What is being asked: Report each line from the records where the string "will" turns up.

The input:
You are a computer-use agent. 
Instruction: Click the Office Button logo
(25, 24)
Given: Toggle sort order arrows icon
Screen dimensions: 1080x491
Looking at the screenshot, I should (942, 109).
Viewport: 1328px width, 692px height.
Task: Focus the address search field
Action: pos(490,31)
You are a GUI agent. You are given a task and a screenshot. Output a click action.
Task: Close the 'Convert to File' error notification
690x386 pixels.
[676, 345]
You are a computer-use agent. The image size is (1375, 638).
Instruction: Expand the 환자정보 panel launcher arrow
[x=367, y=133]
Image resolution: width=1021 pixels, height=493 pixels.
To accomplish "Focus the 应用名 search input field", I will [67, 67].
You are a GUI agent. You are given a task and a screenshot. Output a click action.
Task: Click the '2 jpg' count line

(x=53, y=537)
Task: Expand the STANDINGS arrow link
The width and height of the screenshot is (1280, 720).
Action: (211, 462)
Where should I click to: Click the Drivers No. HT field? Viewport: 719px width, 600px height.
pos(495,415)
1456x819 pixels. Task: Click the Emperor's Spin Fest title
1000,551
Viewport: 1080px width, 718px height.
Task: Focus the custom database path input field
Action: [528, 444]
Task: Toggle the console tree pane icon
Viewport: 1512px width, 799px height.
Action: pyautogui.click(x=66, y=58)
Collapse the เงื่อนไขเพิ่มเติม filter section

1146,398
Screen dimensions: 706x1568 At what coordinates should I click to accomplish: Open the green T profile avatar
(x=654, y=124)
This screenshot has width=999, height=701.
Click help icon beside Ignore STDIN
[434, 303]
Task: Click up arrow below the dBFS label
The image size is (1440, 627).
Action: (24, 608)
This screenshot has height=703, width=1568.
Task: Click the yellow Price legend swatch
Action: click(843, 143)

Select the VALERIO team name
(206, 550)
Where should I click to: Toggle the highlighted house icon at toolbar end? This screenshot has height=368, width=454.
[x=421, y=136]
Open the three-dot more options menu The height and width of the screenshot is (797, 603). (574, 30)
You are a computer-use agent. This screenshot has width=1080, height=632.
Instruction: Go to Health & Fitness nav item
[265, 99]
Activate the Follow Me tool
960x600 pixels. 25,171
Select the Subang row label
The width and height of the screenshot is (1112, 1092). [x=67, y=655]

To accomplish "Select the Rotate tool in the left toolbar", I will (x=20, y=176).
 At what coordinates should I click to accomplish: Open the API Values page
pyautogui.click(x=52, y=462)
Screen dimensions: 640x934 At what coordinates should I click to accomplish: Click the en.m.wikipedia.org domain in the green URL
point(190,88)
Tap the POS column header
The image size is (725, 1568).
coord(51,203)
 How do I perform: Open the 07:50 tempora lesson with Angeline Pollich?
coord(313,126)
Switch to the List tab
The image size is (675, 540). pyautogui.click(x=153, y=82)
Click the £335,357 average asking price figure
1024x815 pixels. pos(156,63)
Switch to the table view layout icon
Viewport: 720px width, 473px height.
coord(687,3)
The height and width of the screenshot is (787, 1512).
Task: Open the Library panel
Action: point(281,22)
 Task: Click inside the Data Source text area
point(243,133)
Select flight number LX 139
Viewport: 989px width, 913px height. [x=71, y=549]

Your solution:
To accomplish "Focus the 应用名 search input field", I will [67, 67].
To accomplish "Select the Rotate tool in the left toolbar", I will (x=20, y=176).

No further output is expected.